Eraserhead: Thom Yorke would be a good subject for a 2006 Nagel print.

Days of Yorke

Radiohead's Thom Yorke just can't erase his electronic fetish

By David Sason


FOR Radiohead fans who dropped off when OK Computer's catchy, atmospheric prog-rock was replaced by the electro-tinged experimental drone of 2000's Kid A, the perpetrator has been found: frontman Thom Yorke, who just released his solo album, The Eraser.

Those hoping for the acoustic guitar- and piano-playing Yorke heard at the Bridge School Benefit a few years back will be let down, because musically his new record may as well be named Kid B. But while it's filled with the same repetitive, extended vocal refrains, otherworldly ambience and circular melodies, The Eraser's flashes of convention suggest that Yorke's immersion in electro-jazz fusion may be over.

Produced by Nigel Godrich, the album opens in familiar territory on the title track, with a bell-like piano line hovering before the challenging, awkward rhythm of computer blips. The key difference is that you can actually hear Yorke's voice again, no longer drenched in reverb. "The more you try to erase me, the more that I appear," his falsetto warbles in the pleasing, hooky chorus. The singer's high-pitched crooning at the song's end sounds almost uncomfortably bare.

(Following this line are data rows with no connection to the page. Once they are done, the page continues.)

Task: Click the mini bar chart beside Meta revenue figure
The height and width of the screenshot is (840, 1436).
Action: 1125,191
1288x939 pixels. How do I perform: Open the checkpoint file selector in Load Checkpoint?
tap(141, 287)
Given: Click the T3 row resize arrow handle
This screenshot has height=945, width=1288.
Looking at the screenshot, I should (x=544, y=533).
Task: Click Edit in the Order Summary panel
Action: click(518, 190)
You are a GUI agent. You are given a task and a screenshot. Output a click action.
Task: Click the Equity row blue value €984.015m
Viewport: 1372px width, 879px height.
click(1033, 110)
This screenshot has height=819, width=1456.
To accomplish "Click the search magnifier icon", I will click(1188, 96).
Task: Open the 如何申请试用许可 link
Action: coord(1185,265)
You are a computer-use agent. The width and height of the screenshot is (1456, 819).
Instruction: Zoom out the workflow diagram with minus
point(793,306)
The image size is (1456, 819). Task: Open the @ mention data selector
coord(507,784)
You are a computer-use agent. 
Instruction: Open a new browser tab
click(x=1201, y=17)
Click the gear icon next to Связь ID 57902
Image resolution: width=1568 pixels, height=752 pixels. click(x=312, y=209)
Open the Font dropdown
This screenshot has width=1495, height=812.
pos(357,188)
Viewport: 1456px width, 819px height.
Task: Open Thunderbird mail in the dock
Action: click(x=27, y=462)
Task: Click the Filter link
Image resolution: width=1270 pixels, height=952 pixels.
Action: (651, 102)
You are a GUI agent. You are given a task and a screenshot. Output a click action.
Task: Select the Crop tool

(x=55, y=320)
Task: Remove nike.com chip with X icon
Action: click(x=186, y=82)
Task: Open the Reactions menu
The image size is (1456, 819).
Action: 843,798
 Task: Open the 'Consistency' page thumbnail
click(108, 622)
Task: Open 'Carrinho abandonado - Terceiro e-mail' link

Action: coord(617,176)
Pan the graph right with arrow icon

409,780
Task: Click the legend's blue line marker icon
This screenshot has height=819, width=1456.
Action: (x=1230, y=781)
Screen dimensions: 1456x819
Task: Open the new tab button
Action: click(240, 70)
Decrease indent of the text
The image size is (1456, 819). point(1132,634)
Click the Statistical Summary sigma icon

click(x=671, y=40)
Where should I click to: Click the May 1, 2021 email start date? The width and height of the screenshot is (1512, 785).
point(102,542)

While still filled with images of corruption, modern decay and technologically induced detachment, Yorke's famously pessimistic lyrics lighten up just a bit here, especially on the subdued "Atoms for Peace." "I want you to get out and make it work," he sings gleefully amid a bouncy, synthesized bass melody as catchy as a children's song. When he playfully commands "Peel all of your layers off/ I want to eat your artichoke heart," you can actually hear him smiling. Yorke's words also imply a new sense of artistic abandon, most notably in the downright danceable "Black Swan." Considering the constant jabs at Radiohead for being pretentious, it's difficult to ignore lines like, "You have tried your best to please everyone/ But it just isn't happening." And he seems ready for his next career phase, when he insists, "You cannot kick-start a dead horse/ You just cross yourself and walk away."

Radiohead's 2003 effort, Hail to the Thief, showed the band trying to rock despite some withdrawal from its recent excursions, and The Eraser seems Yorke's final relapse. The handful of new songs being played on the band's current tour (which recall the caustic guitar crunch of its mediocre debut album) certainly suggest the back-to-basics set may soon arrive. But since Kid A is arguably this generation's Sgt. Pepper, let's hope Radiohead makes some Abbey Roads after its Let It Be, because its singer just found a way to make its electronic urges snap, crackle and pop.